Skip to content

Captcha-ML/tokamak-unsupervised

Repository files navigation

QCE Plasma regime investigation

Welcome to our project! This guide will help you get started with running the machine learning models in this repository.

Getting Started

There are two main Jupyter notebooks in this project, each serving a different purpose:

  1. run.ipynb:

    • Use this file if you want to dive deep into all implementations and the reasoning behind them. It's a comprehensive notebook that covers the entire workflow from data preprocessing, both unsupervised and supervised approach, model training and evaluation.
  2. predict.ipynb:

    • This file is for those who want to directly run the LSTM supervised model. It's designed for quick execution and getting predictions from the model without getting into the underlying details.
-=-=-=-=-
REQUIREMENT 1 ::
Using the project guide, decide whether each statement is true, answering yes or no and quoting the words that settle it: (a) The project has three main Jupyter notebooks. (b) predict.ipynb is meant for running the LSTM supervised model directly. (c) run.ipynb covers only the supervised approach.
REQUIREMENT 2 ::
Answer these from the project guide:
(a) What is the project's title?
(b) Which notebook covers data preprocessing?
(c) What model does predict.ipynb run?
REQUIREMENT 3 ::
List every part of the workflow that the project guide says run.ipynb covers.

GIVEN INFORMATION ::
-=-=-=-=-
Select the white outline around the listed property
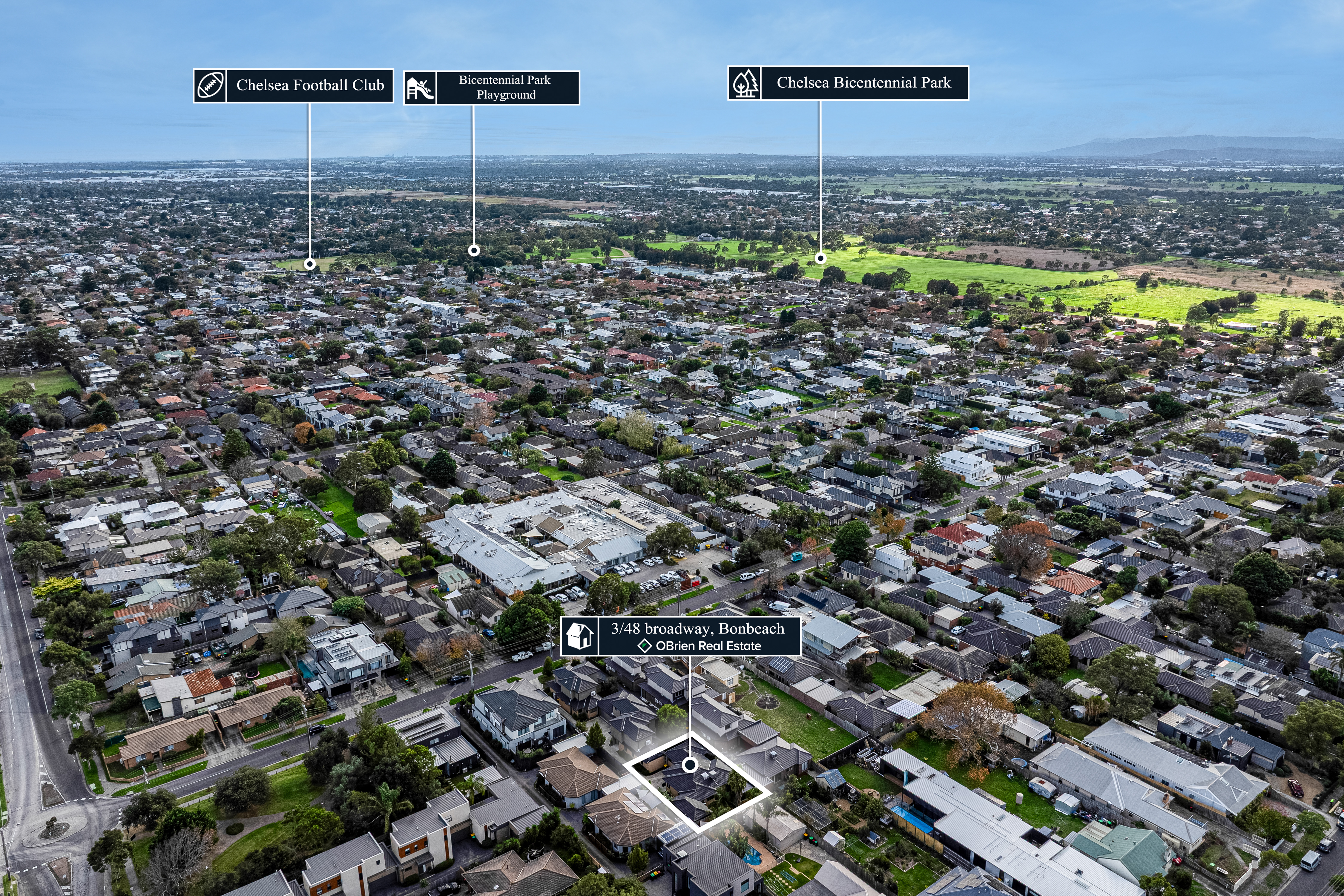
-=-=-=-=-
EXERCISE SOLUTION 1 ::
(a) No: "There are two main Jupyter notebooks in this project"
(b) Yes: "This file is for those who want to directly run the LSTM supervised model."
(c) No: "both unsupervised and supervised approach"

EXERCISE SOLUTION 2 ::
(a) QCE Plasma regime investigation
(b) run.ipynb
(c) The LSTM supervised model

EXERCISE SOLUTION 3 ::
- Data preprocessing
- Unsupervised approach
- Supervised approach
- Model training
- Evaluation